#### Work to complete:
Below is a block of entries, which should be copied verbatim apart from the pictures.

#### Records to process:
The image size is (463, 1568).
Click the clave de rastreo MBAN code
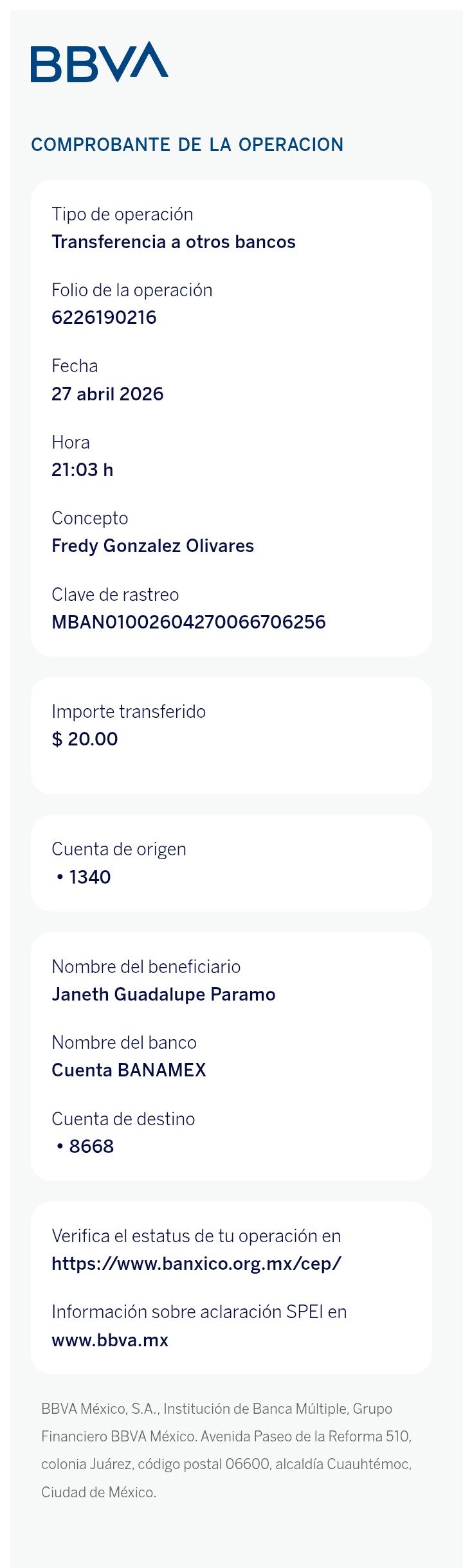pos(188,622)
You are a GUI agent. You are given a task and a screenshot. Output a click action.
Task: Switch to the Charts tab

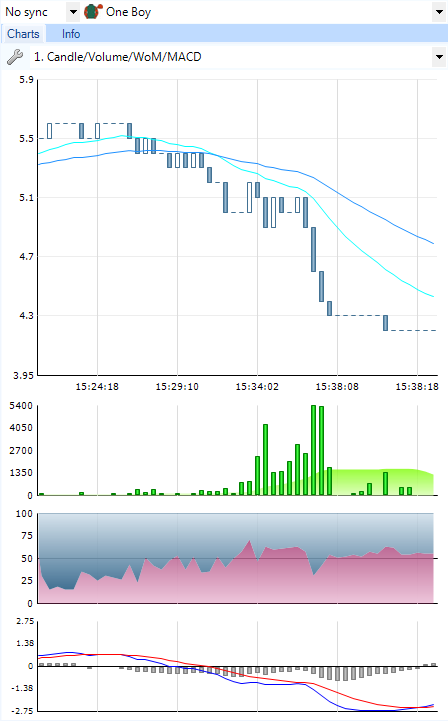(x=23, y=34)
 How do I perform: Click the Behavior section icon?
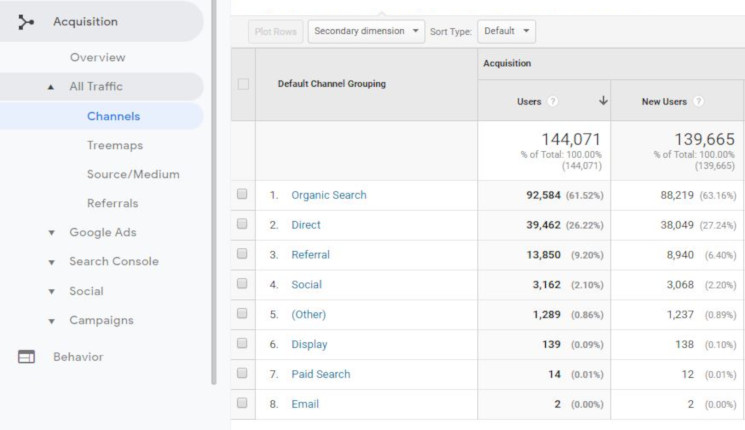click(27, 357)
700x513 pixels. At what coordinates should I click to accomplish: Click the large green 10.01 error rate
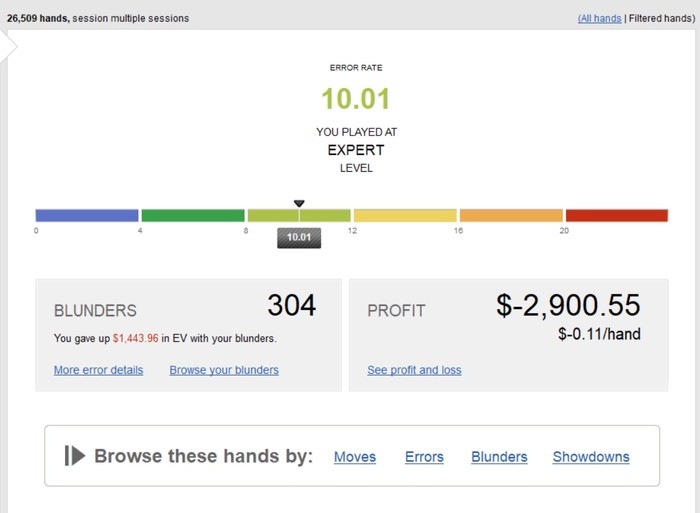pos(356,99)
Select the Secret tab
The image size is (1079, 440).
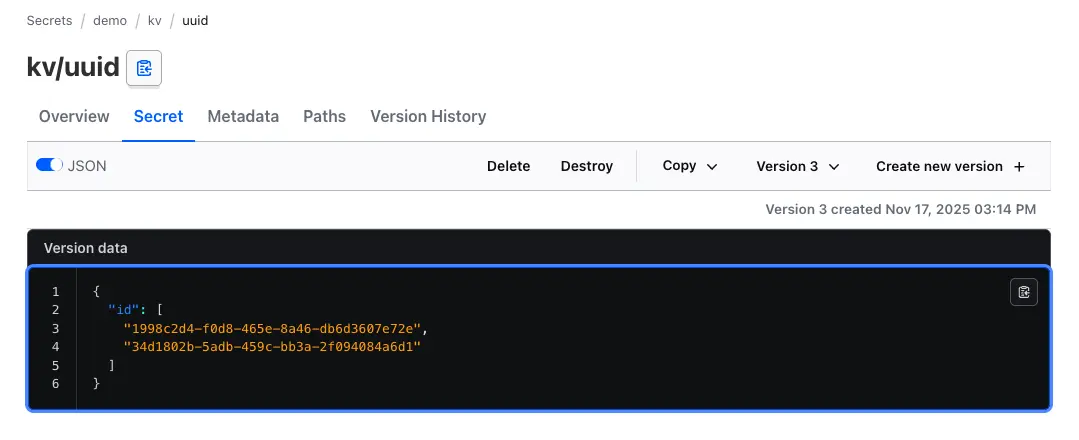click(159, 117)
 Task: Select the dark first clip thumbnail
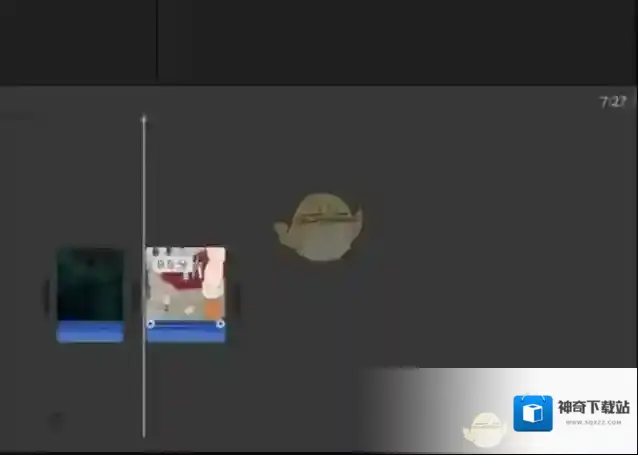coord(90,284)
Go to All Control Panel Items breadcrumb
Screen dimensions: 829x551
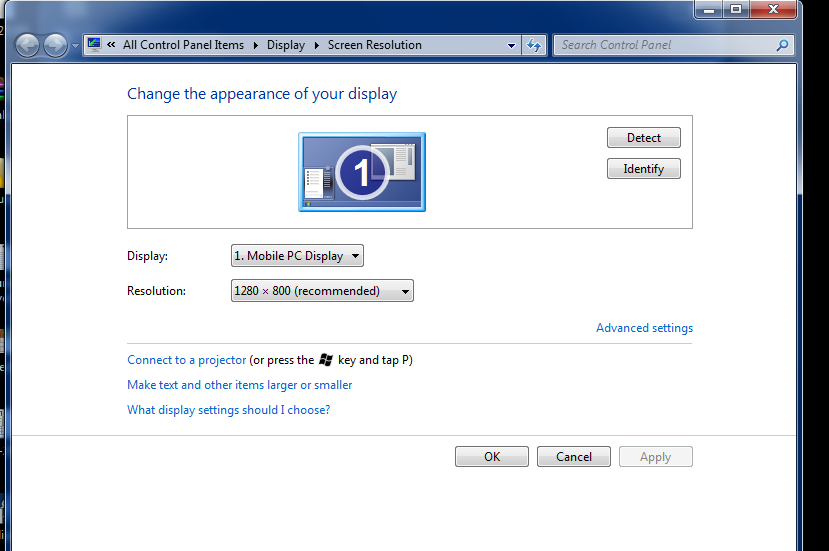[x=183, y=45]
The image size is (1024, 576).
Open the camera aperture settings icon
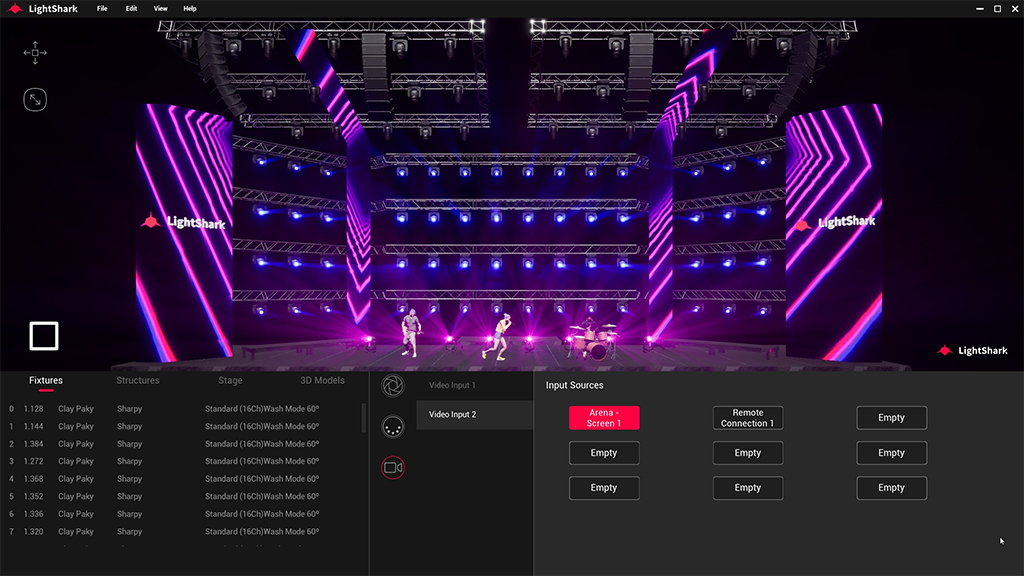tap(393, 386)
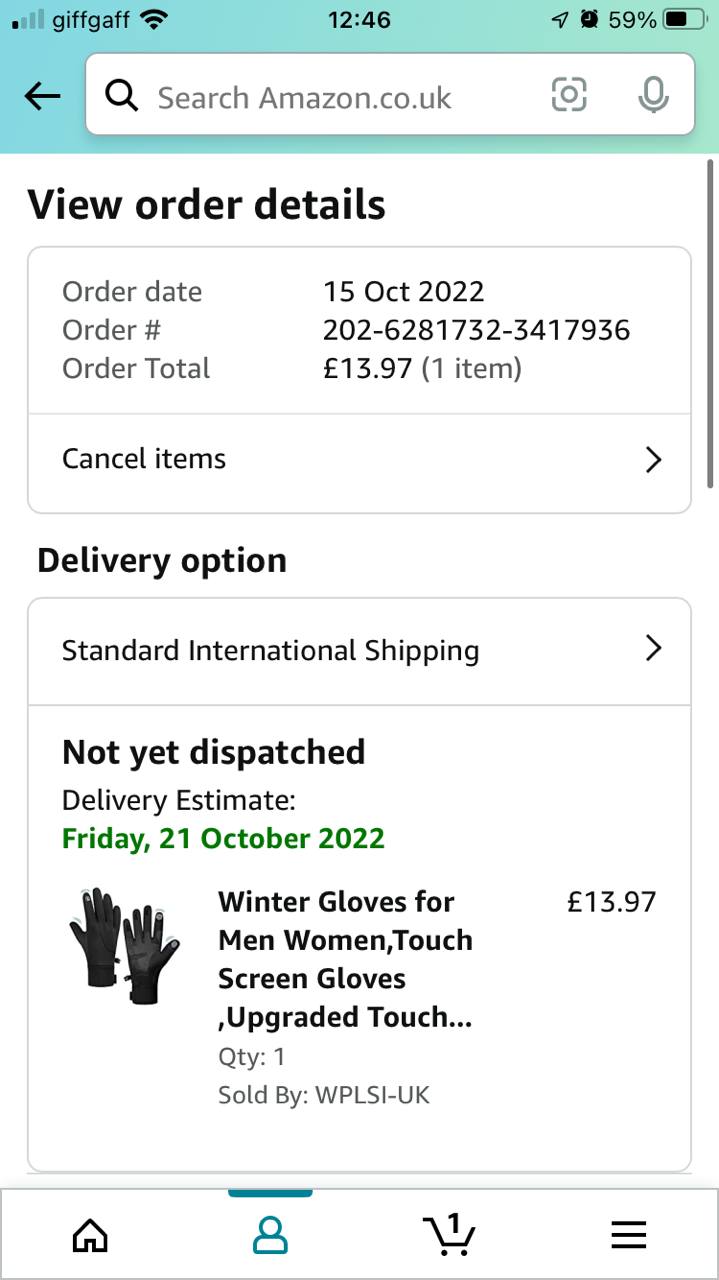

#### Solution to this task:
The image size is (463, 1568).
Click the clave de rastreo MBAN code
pos(188,622)
You are a GUI agent. You are given a task and a screenshot. Output a click action.
Task: Switch to the Charts tab

(x=23, y=34)
 How do I perform: Click the Behavior section icon?
click(27, 357)
700x513 pixels. At what coordinates should I click to accomplish: Click the large green 10.01 error rate
pos(356,99)
Select the Secret tab
The image size is (1079, 440).
click(159, 117)
 Task: Select the dark first clip thumbnail
coord(90,284)
Go to All Control Panel Items breadcrumb
Screen dimensions: 829x551
[x=183, y=45]
The image size is (1024, 576).
Open the camera aperture settings icon
tap(393, 386)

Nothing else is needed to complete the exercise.